* [EXERCISE REQUIREMENTS]:
Which lines of the records contain the word "Click"? Show each of them.

(Screenshot grounding data)
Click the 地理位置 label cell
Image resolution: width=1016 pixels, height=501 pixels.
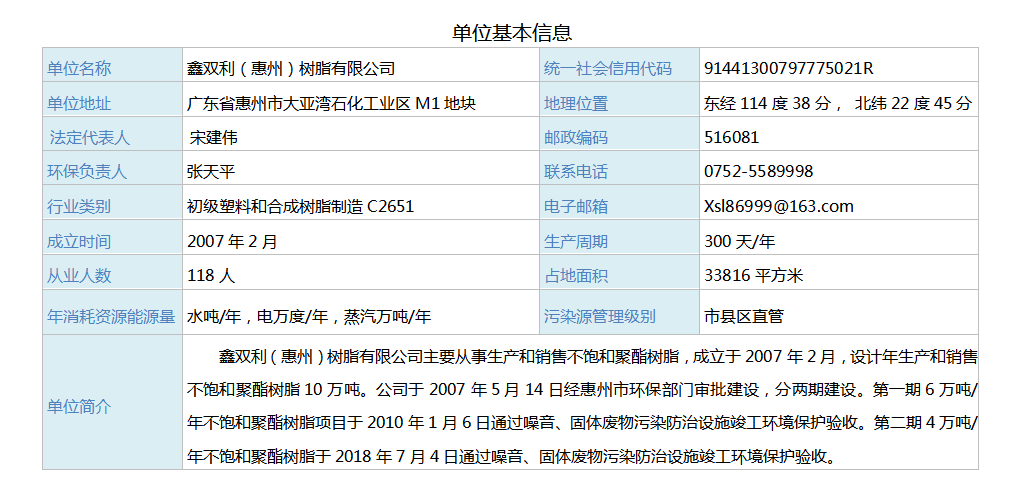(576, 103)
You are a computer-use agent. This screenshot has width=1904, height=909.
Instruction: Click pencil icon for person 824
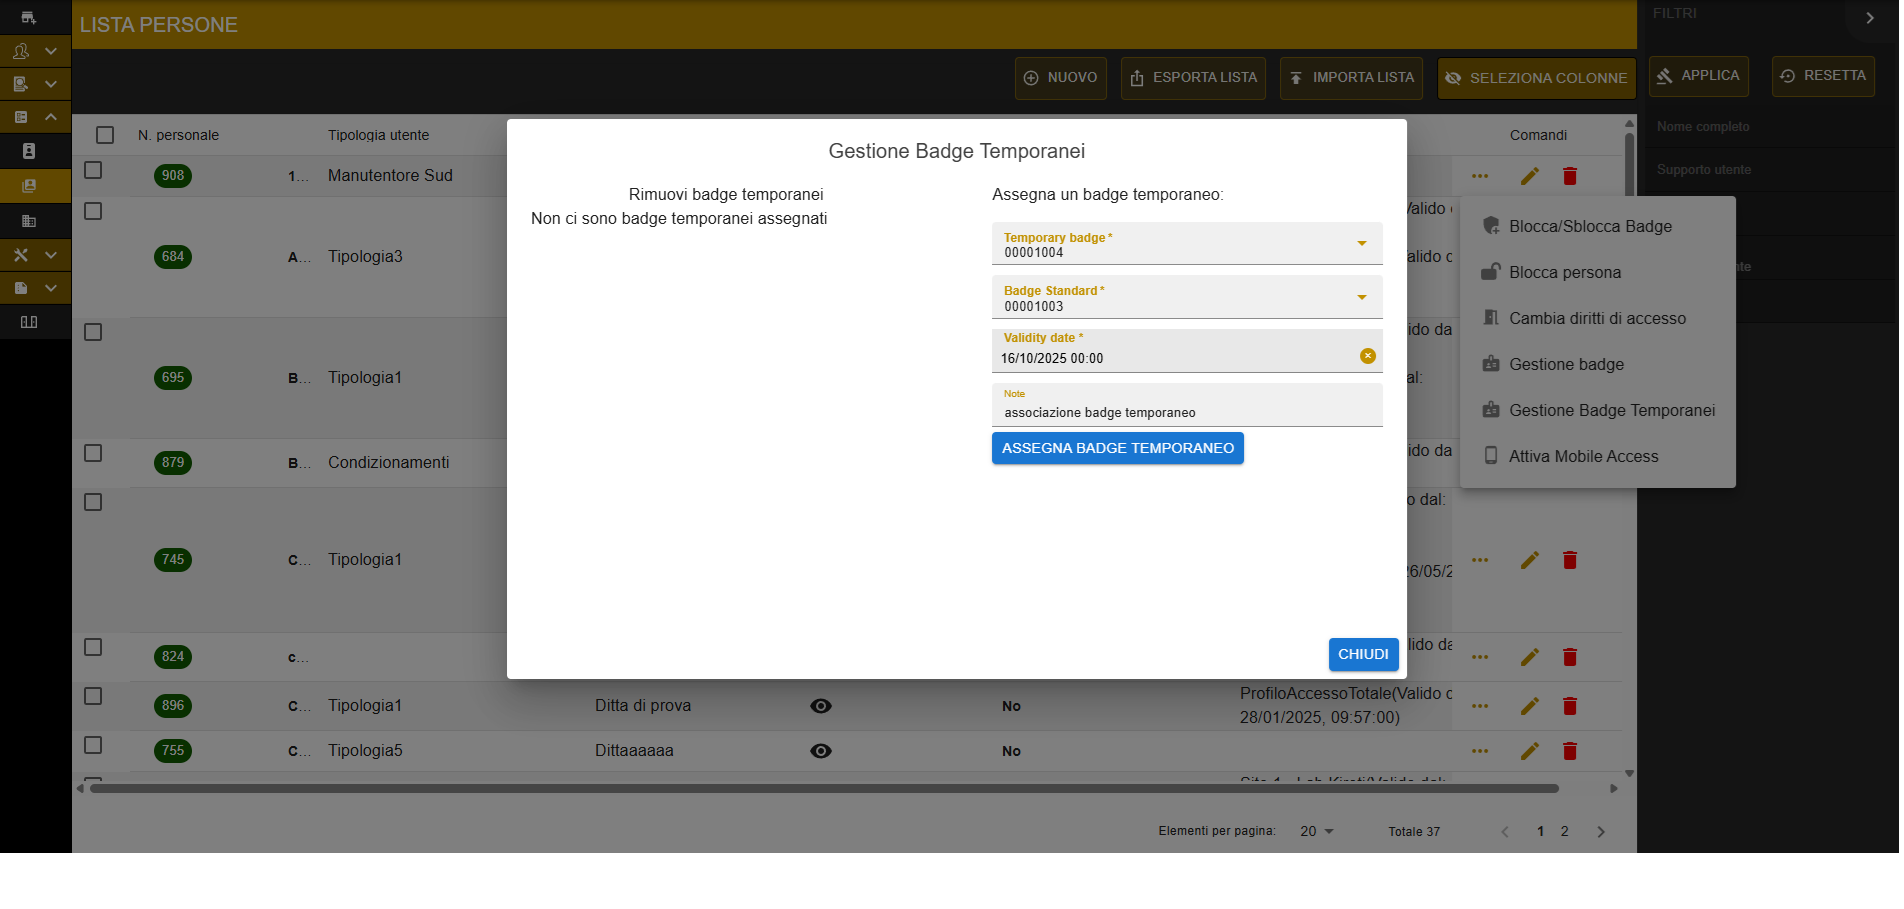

* [EXPECTED ANSWER]:
Click the 地理位置 label cell
Instruction: Click pencil icon for person 824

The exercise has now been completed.